Q: The writer Robert Olen Butler said of the book, “At the Hour Between Dog & Wolf is a thrilling novel, not just as a splendid read but as a deeply resonant work of art driven by the central yearning in the greatest literary narratives: the yearning for a self, for an identity, for a place in the world.” What do you think of that description, and what do you think the novel says about identity, particularly during wartime?


A: I’m so grateful for his generous comments on the novel – and I love his focus on home and identity, as this is the core theme of the story. I wanted to novel to capture how fragile identity is, especially during wartime.


The power of fascist ideology is that it starts by instilling fear – of the Other, of losing what you have, of losing your home, of your very identity being stripped of meaning. That fear can turn people into someone they may never have believed they could be, empowers people to do things they may never have thought themselves capable of.


Q: How was the book's title chosen, and what does it signify for you?


A: In my head the book was just “The Hidden Child” for many years, until I came upon a French idiomatic expression: “entre chien et loup,” between dog and wolf, meaning twilight, or dusk. It immediately resonated for me, both its lyrical beauty but also the reference to transformation, the subtle shift from light to dark.

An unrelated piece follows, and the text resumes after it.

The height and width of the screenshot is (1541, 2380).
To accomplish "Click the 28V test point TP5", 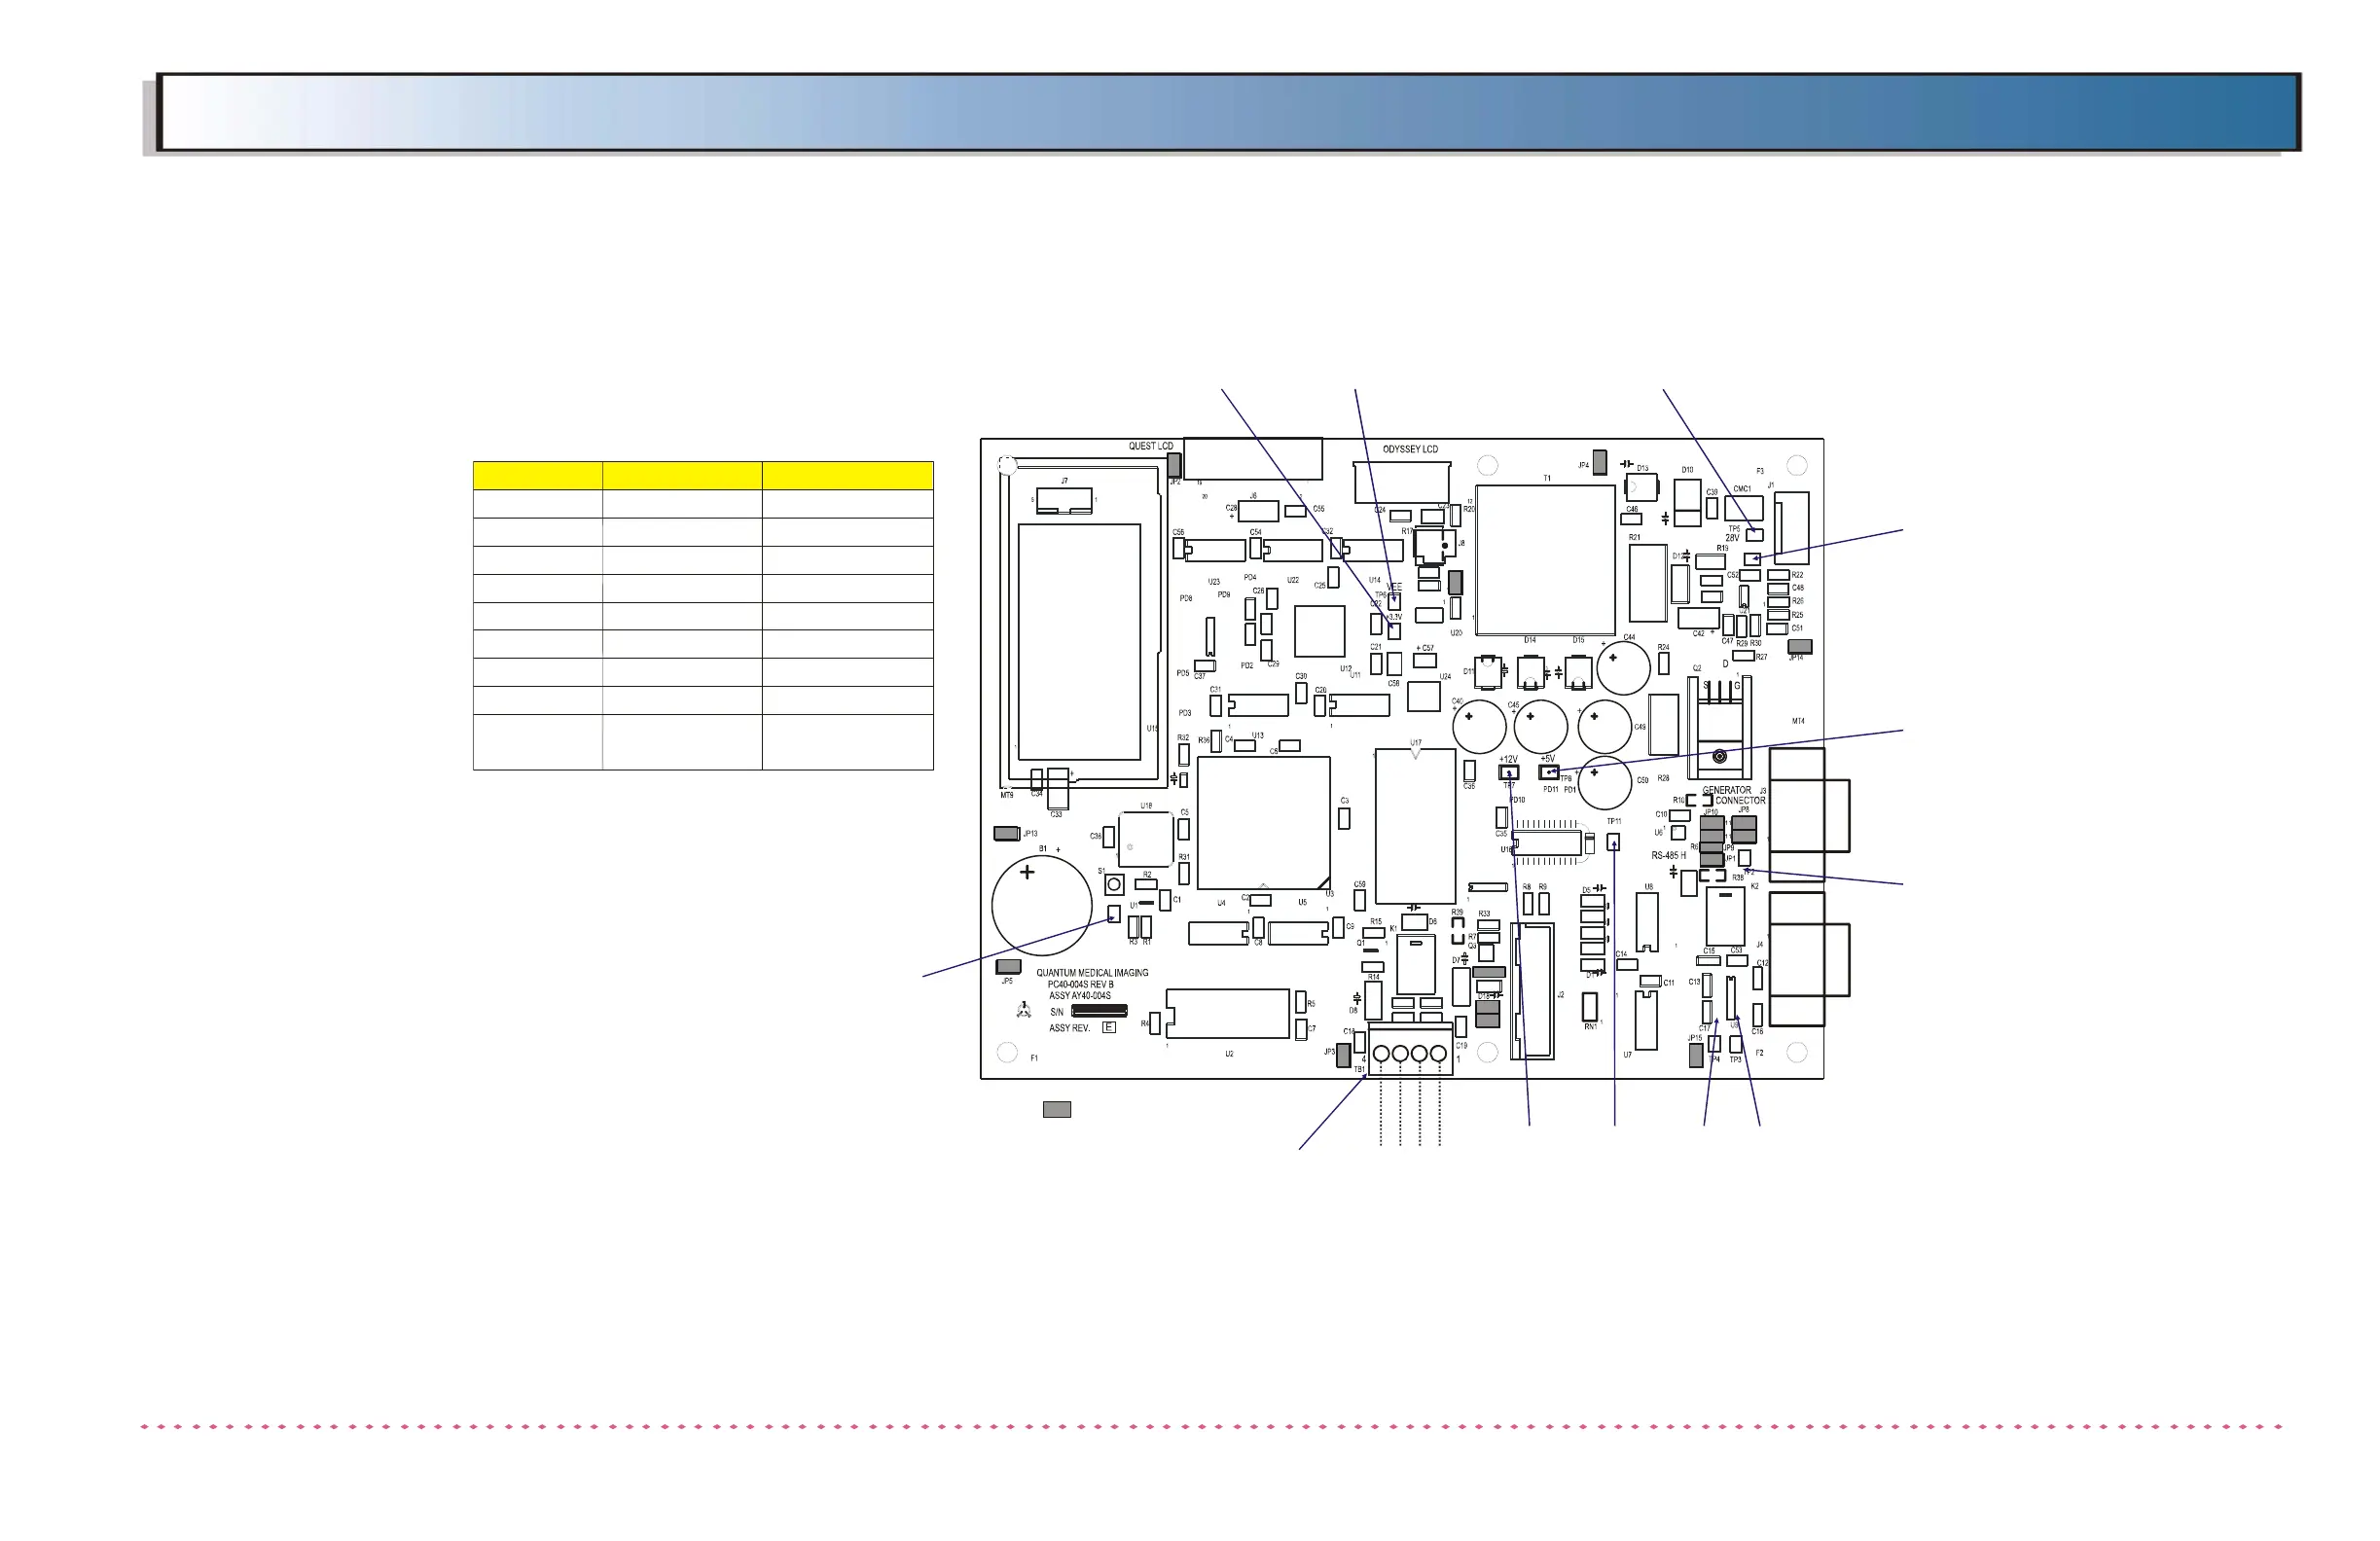I will click(x=1754, y=535).
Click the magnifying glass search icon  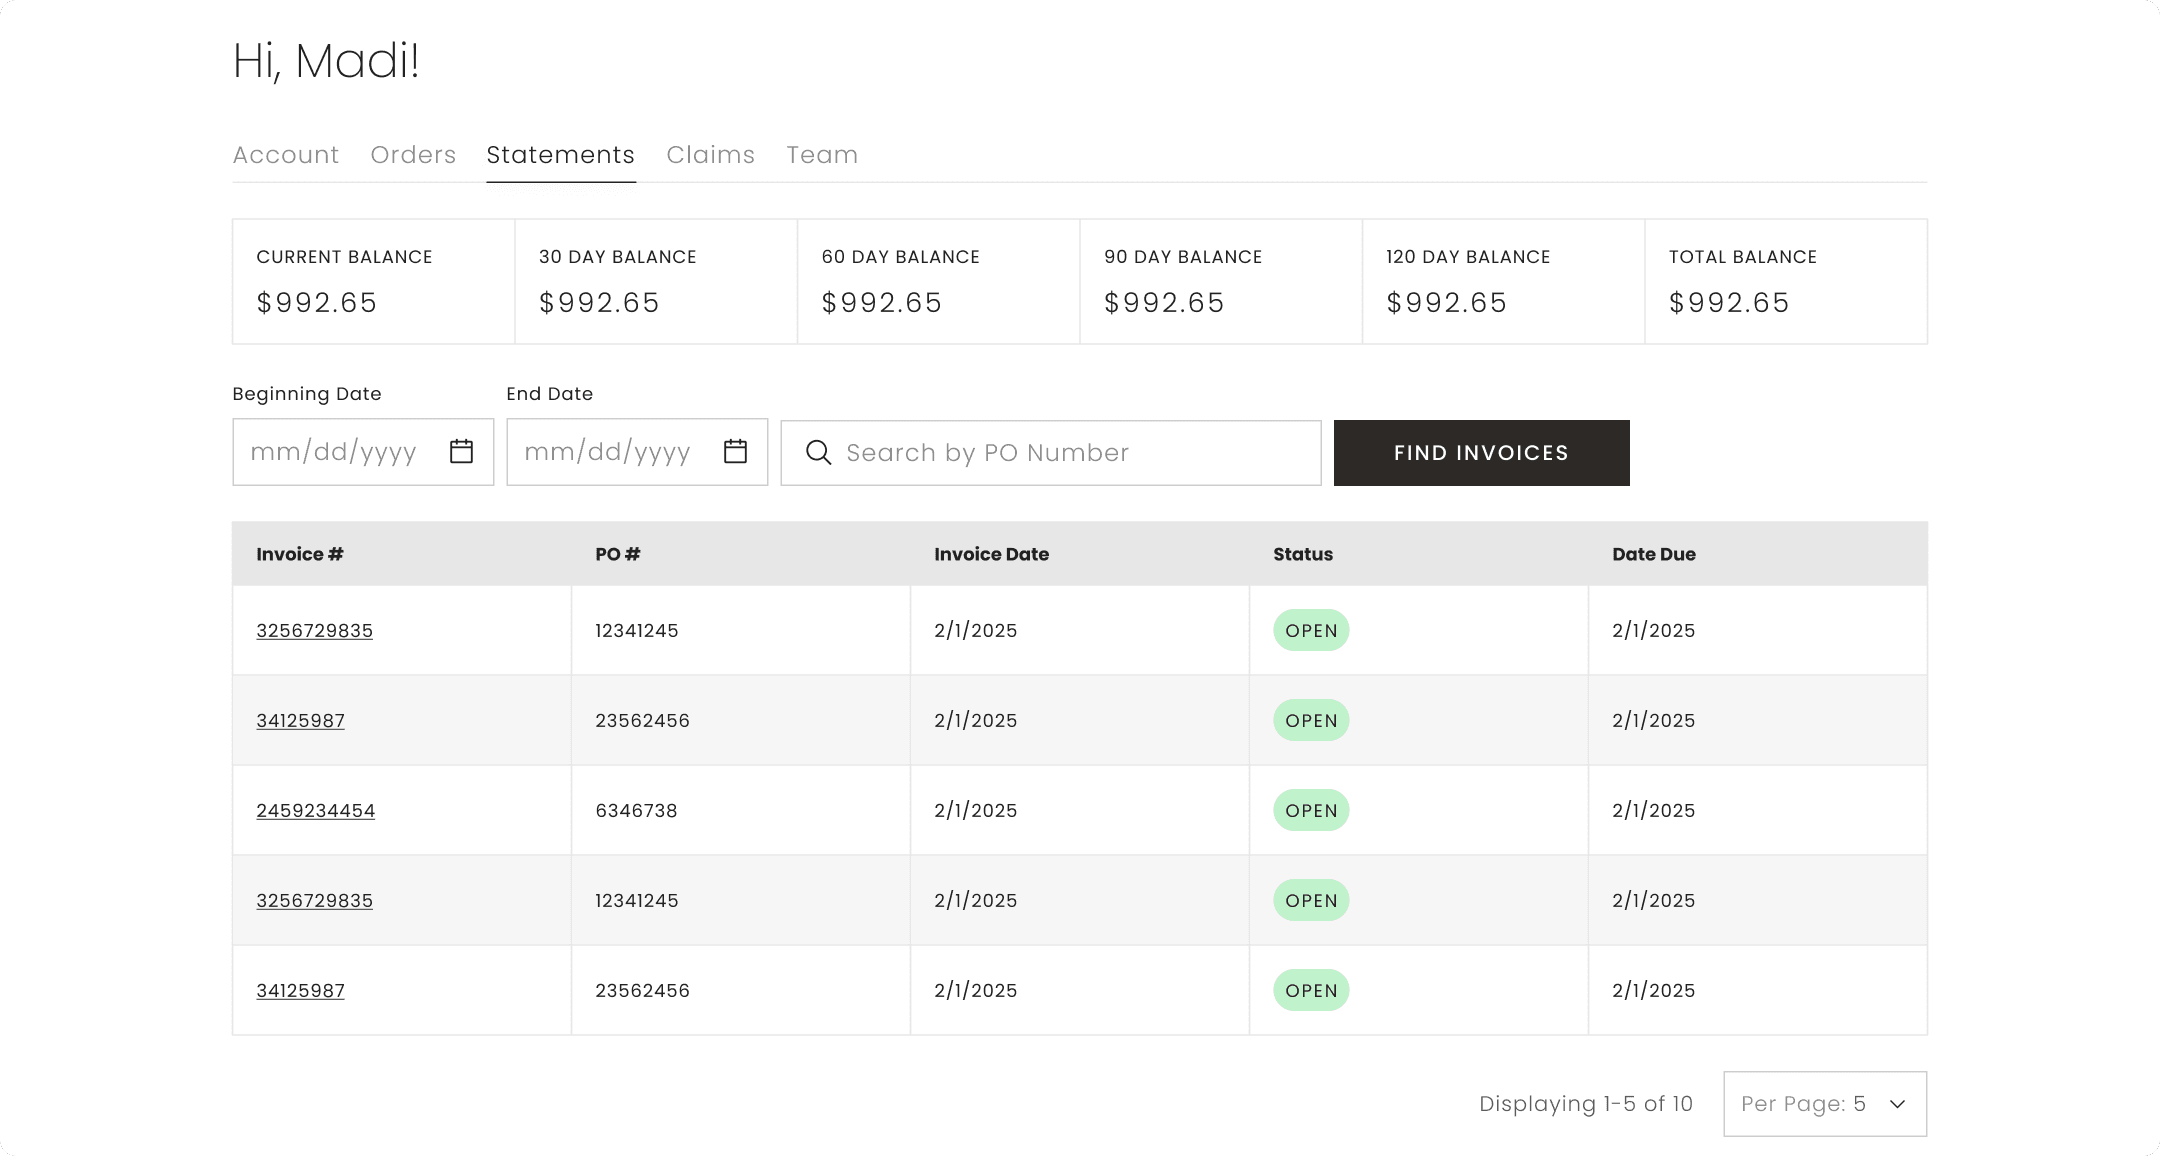pyautogui.click(x=818, y=452)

It’s very integrated into the novel – Danielle remembers spending Sundays with her father, how at twilight they would stop and look at the sky, and he’d ask her to tell him the exact moment the dog becomes the wolf – and those subtle shifts make it impossible. Just as Danielle’s psychological transformation into Marie-Jeanne is a slow, creeping process. So: At the Hour Between Dog and Wolf.


Q: What are you working on now?


A: Putting together a new collection of short stories, and a hybrid nonfiction project about my mother. Ready for a break from the novel form!


Q: Anything else we should know?


A: We can’t forget. We can never forget.